No todos los anarquistas querían a Salvador Seguí, el Noi del Sucre, pero fueron cientos de miles los que salieron a la calle el funesto martes y 13 siguiente, cientos de miles los que dejaron el trabajo y paralizaron la ciudad, y protestaron con huelgas en todos los sectores y organizaron una inmensa manifestación con motivo de su muerte y de las circunstancias confusas y vejatorias de su entierro. Porque, después de insinuar que Salvador Seguí quizás hubiera muerto en una vil reyerta entre maleantes, a manos de los mismos anarquistas, el gobernador civil tuvo el atrevimiento de llevarlo al cementerio y enterrarlo en secreto, de madrugada, en un coche ordinario y sin distintivos, con la excusa de que nadie de la familia había ido a reclamar el cuerpo después de la autopsia.

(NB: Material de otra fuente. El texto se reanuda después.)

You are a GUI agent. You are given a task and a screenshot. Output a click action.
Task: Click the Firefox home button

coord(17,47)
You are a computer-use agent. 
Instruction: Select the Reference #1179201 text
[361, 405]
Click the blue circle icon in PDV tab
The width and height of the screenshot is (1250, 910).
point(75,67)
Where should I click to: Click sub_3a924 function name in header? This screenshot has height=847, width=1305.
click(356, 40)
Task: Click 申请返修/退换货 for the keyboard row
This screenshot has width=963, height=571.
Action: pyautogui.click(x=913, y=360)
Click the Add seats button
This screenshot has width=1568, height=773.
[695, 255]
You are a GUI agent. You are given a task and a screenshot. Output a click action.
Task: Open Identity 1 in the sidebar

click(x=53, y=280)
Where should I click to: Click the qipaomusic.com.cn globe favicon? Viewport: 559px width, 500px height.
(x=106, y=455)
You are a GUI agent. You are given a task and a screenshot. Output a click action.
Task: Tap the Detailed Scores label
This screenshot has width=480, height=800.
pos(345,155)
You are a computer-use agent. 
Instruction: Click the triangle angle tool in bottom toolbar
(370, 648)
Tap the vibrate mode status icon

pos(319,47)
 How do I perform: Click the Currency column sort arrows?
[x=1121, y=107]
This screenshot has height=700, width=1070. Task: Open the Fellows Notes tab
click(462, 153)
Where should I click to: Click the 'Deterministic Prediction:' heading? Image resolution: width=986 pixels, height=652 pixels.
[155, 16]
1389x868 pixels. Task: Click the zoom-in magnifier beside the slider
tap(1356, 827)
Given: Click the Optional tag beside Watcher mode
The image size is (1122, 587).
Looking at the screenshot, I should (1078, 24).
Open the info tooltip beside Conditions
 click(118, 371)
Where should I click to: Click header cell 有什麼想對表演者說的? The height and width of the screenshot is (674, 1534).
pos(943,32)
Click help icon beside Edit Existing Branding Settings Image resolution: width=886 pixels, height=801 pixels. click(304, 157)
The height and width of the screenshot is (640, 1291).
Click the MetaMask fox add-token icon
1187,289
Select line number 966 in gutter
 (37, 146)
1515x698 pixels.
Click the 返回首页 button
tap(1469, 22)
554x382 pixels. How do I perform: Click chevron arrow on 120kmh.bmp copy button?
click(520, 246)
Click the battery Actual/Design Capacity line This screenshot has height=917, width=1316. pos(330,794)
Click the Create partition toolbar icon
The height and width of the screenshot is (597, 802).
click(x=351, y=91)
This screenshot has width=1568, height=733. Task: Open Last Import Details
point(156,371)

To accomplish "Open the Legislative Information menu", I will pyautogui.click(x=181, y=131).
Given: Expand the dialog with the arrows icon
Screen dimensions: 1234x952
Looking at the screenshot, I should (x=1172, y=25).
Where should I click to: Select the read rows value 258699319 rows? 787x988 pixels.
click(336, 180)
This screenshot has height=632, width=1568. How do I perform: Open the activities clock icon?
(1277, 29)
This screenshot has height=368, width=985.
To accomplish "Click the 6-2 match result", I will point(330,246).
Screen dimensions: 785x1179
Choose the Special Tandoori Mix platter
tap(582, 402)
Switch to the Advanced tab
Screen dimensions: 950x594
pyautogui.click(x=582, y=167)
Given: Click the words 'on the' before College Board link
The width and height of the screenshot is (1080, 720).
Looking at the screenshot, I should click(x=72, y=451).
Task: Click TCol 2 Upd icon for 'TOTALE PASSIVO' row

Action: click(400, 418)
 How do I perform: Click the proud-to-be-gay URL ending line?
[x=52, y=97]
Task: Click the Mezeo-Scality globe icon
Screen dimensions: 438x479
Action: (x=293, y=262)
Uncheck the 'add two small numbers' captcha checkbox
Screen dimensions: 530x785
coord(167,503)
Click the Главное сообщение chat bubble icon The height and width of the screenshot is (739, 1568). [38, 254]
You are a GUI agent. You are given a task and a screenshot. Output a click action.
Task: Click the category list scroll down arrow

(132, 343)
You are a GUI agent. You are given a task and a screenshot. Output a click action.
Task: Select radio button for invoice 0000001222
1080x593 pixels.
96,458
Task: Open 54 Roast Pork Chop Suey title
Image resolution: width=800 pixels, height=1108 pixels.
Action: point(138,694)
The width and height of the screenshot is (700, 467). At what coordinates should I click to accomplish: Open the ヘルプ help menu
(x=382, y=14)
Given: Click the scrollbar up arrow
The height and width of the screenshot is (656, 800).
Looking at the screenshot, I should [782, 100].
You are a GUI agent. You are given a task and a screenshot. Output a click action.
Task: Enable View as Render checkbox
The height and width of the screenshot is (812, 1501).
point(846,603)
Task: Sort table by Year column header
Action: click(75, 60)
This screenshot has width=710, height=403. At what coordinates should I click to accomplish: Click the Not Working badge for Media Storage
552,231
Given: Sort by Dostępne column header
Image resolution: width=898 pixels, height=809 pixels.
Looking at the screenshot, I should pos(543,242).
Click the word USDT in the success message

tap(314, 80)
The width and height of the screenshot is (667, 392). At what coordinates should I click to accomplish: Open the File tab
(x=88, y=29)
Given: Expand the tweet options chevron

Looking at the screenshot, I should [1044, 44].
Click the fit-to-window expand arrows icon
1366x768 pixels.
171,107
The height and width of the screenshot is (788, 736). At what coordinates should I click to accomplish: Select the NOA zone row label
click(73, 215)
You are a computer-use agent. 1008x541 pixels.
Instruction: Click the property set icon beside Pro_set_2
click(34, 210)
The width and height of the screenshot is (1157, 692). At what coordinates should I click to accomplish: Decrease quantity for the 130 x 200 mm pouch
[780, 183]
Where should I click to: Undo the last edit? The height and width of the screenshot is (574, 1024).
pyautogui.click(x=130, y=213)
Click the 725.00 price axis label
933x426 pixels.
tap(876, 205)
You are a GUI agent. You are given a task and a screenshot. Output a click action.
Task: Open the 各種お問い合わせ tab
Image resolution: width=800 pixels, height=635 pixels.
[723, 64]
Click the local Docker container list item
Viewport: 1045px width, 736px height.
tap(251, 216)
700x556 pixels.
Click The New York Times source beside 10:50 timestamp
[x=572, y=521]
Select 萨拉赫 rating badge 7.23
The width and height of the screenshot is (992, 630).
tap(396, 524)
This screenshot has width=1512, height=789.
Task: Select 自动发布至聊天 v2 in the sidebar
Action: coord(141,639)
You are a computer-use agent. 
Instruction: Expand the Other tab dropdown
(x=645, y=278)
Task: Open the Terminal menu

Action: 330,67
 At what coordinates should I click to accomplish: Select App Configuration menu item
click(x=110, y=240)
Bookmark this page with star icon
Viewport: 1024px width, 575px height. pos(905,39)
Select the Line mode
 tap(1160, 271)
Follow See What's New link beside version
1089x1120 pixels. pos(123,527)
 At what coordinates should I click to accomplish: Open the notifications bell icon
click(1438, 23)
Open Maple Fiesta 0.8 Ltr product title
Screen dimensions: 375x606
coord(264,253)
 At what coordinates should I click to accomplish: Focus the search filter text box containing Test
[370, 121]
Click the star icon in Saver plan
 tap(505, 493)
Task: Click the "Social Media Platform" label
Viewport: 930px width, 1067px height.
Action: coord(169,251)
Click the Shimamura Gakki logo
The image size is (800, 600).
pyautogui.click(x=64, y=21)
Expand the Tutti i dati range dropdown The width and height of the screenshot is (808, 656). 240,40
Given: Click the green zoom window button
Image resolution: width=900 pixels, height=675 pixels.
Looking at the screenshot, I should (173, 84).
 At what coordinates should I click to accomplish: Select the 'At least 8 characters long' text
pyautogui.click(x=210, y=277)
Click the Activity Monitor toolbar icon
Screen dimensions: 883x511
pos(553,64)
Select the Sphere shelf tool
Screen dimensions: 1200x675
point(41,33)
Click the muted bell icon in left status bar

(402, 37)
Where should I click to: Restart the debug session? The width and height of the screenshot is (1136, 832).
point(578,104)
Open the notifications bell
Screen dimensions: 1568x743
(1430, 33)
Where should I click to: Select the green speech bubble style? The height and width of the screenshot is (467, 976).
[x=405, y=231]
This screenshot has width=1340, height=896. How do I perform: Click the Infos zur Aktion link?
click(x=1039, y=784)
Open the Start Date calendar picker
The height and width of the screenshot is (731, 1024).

En medio de la multitud que abarrotaba la plaza de Cataluña, destacaba con luz propia, como una antorcha, la melena color de cobre de una muchacha de piel blanca y cubierta de pecas. El grupo que formaban mi padre, Miguel y los hermanos y la madre de Víctor fue a parar precisamente junto a ella, que resultó que estaba allí con su madre, una señora de actitud tan fiera que casi daba risa, y tres compañeros de trabajo muy parlanchines. En seguida simpatizaron los dos grupos, y juntos gritaron consignas enfurecidas, y lamentaron el asesinato del pobre Noi del Sucre y criticaron los tejemanejes del gobernador civil, y hubo quien remarcó que tal vez fue un poco posibilista, y quien lo defendió sin reparos, y casi le parten la cara, todos juntos, a un desaprensivo que los provocó diciendo que el Noi era confidente de la policía.

Elena.

Otra mujer de la que mi padre no quería hablar, de quien nunca nos habló, a mi madre y a mí, y cuya mención lo hundía en una especie de pozo negro.

La citó Víctor, y mi padre se lo recriminó con una ojeada. Entonces, Víctor le puso la mano en el hombro y le dijo: «Dejémoslo», y él se lo agradeció con un movimiento de cabeza.

En cuanto tuve oportunidad, formulé la pregunta, claro está.

—¿Quién era Elena?

—La esposa de tu padre —me respondió Víctor—. Se casaron. Y tuvieron un hijo.

Él no estaba presente en el momento en que se conocieron, durante la manifestación por el entierro de Salvador Seguí, porque se encontraba en África, pero su madre, sus hermanos y Miguel se lo contaron luego. Decían que había sido la resurrección del Fueye, que se le vio especialmente conversador y brillante aquel día. Después de mucho tiempo abrumado por la amargura, y a pesar de que aquel día todos los temas de conversación eran tristes y funestos porque giraban en torno a la irreparable pérdida del Noi del Sucre, todos tuvieron la sensación de que mi padre acababa de encontrar la puerta de salida de la melancolía. Gracias a una frase que tomó prestada del padre de Víctor, «no están hablando con nosotros, hablan entre ellos y nosotros somos su tema de conversación», atrajo y retuvo la atención de aquella pelirroja de rostro rectilíneo y labios estrechos, que se llamaba Elena y trabajaba ayudando a su madre en la cocina de una casa de comidas llamada Hermanos Marchena.

Se comentaba luego, entre risas y guiños, el tono especialmente cantarín con que mi padre se había interesado por las especialidades culinarias de la citada casa de comidas, y se dio por supuesto que al día siguiente había corrido a aquel establecimiento para probar el conejo al ajillo. Entonces, mi padre salía al paso de tamaña inexactitud diciendo que fue Elena quien le visitó a él en los Grandes Almacenes El Siglo y que le sorprendió mientras estaba vendiendo una faja adelgazante a una señora muy empingorotada. Entonces sí, ya resultó imposible evitar una comida en la casa de los Hermanos Marchena, donde fue bien recibido y agasajado.

Elena fue el motivo de que mi padre volviera a salir de casa y a pasear por la ciudad. Con Elena, fue a ver las películas por episodios Parissette y Defenderse o morir, y De corazón a corazón, en el teatro Goya; y fueron a reírse con las atracciones del Tibidabo, y un día mi padre abrió a la pelirroja la puerta de su casa para que le oyera ensayar tangos con el bandoneón junto a la encandilada señora Llusieta. Después de estar con Elena, según decía Víctor que contaba mi abuelo Alberto, mi padre se quedaba con un recuerdo de besos en los labios y un arco iris en los ojos.